Diagnoses & Disposition
Evolving Diagnoses
- [S02E14]Uni-facet Cervical Dislocation (C4/C5)
- [S02E14]Incomplete Cervical Spinal Cord Injury with Neurogenic Respiratory Failure
Current Disposition
Stabilized in a Philadelphia collar, awaiting repeat CT scan and subsequent transfer to the OR with Neurosurgery for halo placement/definitive fixation.
Casebook Analysis
Episode Context
This case acts as a dramatic high-stakes medical climax to prove Dr. Langdon's exceptional skill right as he is dealing with a personal subplot regarding an imminent, potentially career-ending mandatory drug test.
Attending's Review
Medical Accuracy
Performing a manual closed reduction of a cervical facet dislocation in the ED with hands alone and without fluoroscopy is incredibly rare and exceedingly dangerous in modern medicine. Usually, skeletal traction (e.g., Gardner-Wells tongs) with sequential weight addition and continuous X-ray monitoring is the standard non-operative method. Doing this blindly by hand is a just 'TV doctor' moment. Additionally, the rapid reversal of severe neurologic deficits seconds after a reduction is highly dramatized; spinal cord recovery takes days to months.
Complications & Errors
- The administration of 10 mg Dexamethasone for acute blunt spinal cord trauma is an outdated practice. Since the NASCIS trials, the routine use of high-dose steroids (typically methylprednisolone, not dexamethasone) for spinal cord injury has fallen out of favor due to lack of significant proven benefit and high risks of GI bleed, infection, and hyperglycemia. Dexamethasone is usually reserved for cord compression secondary to tumors.
- Opting for a blind manual reduction instead of immediate intubation is questionable. While reducing the spine is the ultimate cure, securing the collapsing airway (RSI with inline stabilization) would typically be the immediate priority when SpO2 drops to 79%.

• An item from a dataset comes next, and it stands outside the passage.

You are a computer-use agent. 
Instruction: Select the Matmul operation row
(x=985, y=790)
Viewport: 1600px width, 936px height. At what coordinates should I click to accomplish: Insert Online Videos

- The timing and sound of the reduction 'click' are dramatized. The physical unlocking and palpable 'clunk' of a jumped facet typically occurs during the active traction and lateral flexion/rotation phase, as the articular process clears the bony hurdle. The episode delays a loud, cracking sound until the final slight extension phase, treating it more like a cinematic chiropractic adjustment rather than a controlled orthopedic reduction.

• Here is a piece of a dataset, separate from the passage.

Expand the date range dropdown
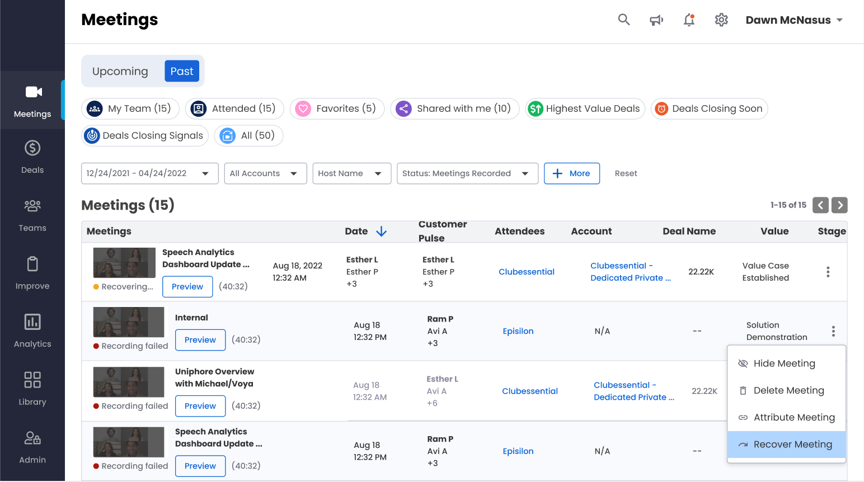click(x=149, y=174)
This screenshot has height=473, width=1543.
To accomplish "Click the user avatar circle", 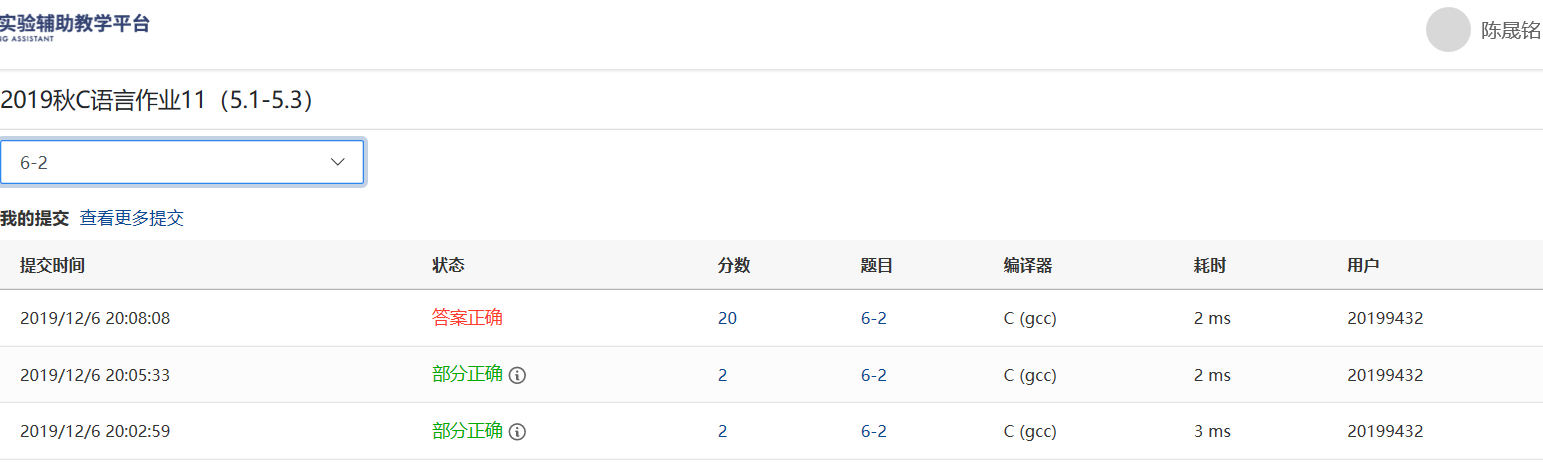I will click(1448, 30).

- The patient's respiratory status improves immediately upon reduction, with SpO2 rising from 79% to 98% and the patient speaking in full sentences. While reduction does relieve the mechanical compression on the spinal cord, such a rapid and complete reversal of severe neurogenic respiratory failure is highly unlikely. Neurologic recovery from acute spinal cord injury is typically a slow process measured in days to months, not seconds.
Clinical Pearls
The use of corticosteroids (10mg Dexamethasone IV) in acute spinal cord injury is a historically debated topic. While Dr. Langdon orders 10 mg Dexamethasone to reduce cord edema, modern trauma protocols advise against the routine use of steroids for blunt spinal trauma due to a high rate of complications and poor evidence of long-term neurologic benefit. Furthermore, Dexamethasone targets vasogenic edema (typically seen with spinal tumors), whereas trauma causes cytotoxic edema.
'C3, C4, C5 keeps the diaphragm alive.' High cervical injuries commonly present with progressive diaphragmatic paralysis due to phrenic nerve involvement. Always anticipate the need for early mechanical ventilation.

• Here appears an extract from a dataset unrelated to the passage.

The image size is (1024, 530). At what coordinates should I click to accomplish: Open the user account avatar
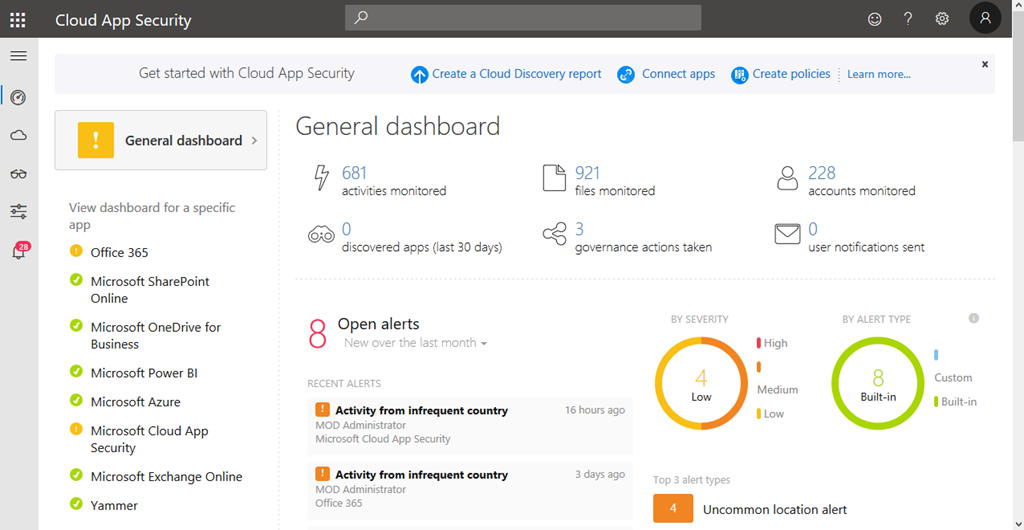[x=985, y=18]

A uni-facet dislocation occurs via a flexion-rotation mechanism and typically causes a 25% anterior translation (subluxation) of the vertebral body on imaging. A bi-facet dislocation usually causes >50% translation.
In rapidly progressive cervical myelopathy, 'Time is Spine'. Prompt decompression (either via closed skeletal traction or open surgery) is paramount to preserving neurological function.
In a true clinical setting, closed reduction of a cervical facet dislocation is rarely performed blindly by hand. Instead, Gardner-Wells tongs are pinned to the skull. Weights are then sequentially added to a pulley system under continuous fluoroscopic (X-ray) and neurological monitoring to safely achieve axial distraction and realignment.